## YOUR TASK
Lay out the listing below as a Markdown table with the columns Row and Line. Start with its first line and continue through the line containing "click(x=413, y=172)", numbering each row and leaving out blank lines.

============================================================

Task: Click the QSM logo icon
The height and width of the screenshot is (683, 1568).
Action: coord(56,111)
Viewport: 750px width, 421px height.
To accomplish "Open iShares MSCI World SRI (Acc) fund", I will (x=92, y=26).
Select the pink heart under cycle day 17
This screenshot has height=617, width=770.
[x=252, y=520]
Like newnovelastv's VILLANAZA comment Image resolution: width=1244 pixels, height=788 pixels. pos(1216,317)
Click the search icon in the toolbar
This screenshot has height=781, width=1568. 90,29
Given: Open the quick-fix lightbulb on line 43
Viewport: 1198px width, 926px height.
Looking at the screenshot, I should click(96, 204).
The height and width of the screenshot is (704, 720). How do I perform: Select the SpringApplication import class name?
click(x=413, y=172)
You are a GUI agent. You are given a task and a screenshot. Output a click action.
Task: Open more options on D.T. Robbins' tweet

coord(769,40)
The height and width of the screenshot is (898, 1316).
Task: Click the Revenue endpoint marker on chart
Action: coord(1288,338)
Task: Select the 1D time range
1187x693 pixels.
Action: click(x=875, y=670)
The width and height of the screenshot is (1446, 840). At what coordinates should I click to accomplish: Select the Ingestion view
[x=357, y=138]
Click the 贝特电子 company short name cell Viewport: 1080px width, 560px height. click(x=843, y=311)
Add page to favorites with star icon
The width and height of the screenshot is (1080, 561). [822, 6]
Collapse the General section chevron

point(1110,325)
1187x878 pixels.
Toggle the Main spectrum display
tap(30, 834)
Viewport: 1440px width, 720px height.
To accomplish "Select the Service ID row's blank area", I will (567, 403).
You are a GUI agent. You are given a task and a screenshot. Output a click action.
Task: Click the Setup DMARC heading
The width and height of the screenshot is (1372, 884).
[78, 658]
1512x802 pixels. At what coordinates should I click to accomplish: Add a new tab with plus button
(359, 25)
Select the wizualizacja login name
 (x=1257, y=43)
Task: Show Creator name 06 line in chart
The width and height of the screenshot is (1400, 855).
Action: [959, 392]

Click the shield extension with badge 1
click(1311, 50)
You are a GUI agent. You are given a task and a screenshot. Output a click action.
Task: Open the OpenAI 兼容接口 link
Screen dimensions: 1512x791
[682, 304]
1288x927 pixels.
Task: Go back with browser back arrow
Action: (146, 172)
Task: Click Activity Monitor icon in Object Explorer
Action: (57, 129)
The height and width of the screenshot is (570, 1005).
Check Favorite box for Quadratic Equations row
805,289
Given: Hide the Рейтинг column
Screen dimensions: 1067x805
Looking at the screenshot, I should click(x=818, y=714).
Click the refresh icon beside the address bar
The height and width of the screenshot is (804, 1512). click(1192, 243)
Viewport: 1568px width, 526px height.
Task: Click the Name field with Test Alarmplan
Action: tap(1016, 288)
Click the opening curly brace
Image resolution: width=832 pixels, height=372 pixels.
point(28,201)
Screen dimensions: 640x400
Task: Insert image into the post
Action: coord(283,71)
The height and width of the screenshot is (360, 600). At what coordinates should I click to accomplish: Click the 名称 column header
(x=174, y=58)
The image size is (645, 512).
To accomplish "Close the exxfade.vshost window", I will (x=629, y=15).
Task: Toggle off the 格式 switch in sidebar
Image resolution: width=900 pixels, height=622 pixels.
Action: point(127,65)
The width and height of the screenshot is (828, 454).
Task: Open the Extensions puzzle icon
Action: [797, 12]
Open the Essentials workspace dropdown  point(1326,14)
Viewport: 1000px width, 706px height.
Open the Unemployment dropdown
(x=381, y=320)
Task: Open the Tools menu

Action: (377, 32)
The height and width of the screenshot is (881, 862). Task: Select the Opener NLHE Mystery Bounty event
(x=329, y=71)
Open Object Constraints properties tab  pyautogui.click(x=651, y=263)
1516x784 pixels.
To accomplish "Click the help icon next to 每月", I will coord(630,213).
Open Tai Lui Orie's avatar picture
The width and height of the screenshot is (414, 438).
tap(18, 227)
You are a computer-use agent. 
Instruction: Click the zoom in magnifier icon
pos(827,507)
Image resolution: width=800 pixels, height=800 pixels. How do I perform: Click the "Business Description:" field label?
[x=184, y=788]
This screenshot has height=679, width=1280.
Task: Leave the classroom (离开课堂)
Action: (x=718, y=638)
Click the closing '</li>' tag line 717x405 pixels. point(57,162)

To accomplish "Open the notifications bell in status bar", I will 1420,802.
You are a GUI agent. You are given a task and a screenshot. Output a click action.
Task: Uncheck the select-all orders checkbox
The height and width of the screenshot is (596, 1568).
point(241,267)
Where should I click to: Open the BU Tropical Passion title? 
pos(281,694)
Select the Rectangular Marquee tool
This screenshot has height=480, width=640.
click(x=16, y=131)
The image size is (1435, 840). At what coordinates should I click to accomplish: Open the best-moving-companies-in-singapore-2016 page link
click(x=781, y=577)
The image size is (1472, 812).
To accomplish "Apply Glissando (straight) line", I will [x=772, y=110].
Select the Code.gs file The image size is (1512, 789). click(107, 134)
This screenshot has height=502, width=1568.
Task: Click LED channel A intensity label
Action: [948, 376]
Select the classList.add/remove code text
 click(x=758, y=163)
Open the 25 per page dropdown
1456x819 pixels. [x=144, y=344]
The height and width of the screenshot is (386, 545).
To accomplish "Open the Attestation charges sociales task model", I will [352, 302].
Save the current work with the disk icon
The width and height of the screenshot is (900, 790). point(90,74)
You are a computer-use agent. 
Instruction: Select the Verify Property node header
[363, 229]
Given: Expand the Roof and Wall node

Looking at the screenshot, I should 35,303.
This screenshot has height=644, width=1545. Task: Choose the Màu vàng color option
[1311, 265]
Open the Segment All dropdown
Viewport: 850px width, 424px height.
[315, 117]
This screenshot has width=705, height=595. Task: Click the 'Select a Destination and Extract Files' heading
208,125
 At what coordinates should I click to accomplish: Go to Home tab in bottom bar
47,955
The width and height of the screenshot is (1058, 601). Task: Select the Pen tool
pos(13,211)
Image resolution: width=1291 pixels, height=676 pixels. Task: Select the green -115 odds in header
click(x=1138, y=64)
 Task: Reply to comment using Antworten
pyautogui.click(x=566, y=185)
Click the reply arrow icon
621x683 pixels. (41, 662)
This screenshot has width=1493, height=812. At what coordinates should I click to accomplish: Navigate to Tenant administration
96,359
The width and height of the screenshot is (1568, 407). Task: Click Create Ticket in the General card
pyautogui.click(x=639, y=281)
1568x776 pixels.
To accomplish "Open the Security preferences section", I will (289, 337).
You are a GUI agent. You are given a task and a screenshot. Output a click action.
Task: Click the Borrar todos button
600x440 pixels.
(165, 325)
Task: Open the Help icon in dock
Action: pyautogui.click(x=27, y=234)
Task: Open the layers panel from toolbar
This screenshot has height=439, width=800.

============================================================

## EXPECTED ANSWER
| Row | Line |
|---|---|
| 1 | Task: Click the QSM logo icon |
| 2 | The height and width of the screenshot is (683, 1568). |
| 3 | Action: coord(56,111) |
| 4 | Viewport: 750px width, 421px height. |
| 5 | To accomplish "Open iShares MSCI World SRI (Acc) fund", I will (x=92, y=26). |
| 6 | Select the pink heart under cycle day 17 |
| 7 | This screenshot has height=617, width=770. |
| 8 | [x=252, y=520] |
| 9 | Like newnovelastv's VILLANAZA comment Image resolution: width=1244 pixels, height=788 pixels. pos(1216,317) |
| 10 | Click the search icon in the toolbar |
| 11 | This screenshot has height=781, width=1568. 90,29 |
| 12 | Given: Open the quick-fix lightbulb on line 43 |
| 13 | Viewport: 1198px width, 926px height. |
| 14 | Looking at the screenshot, I should click(96, 204). |
| 15 | The height and width of the screenshot is (704, 720). How do I perform: Select the SpringApplication import class name? |
| 16 | click(x=413, y=172) |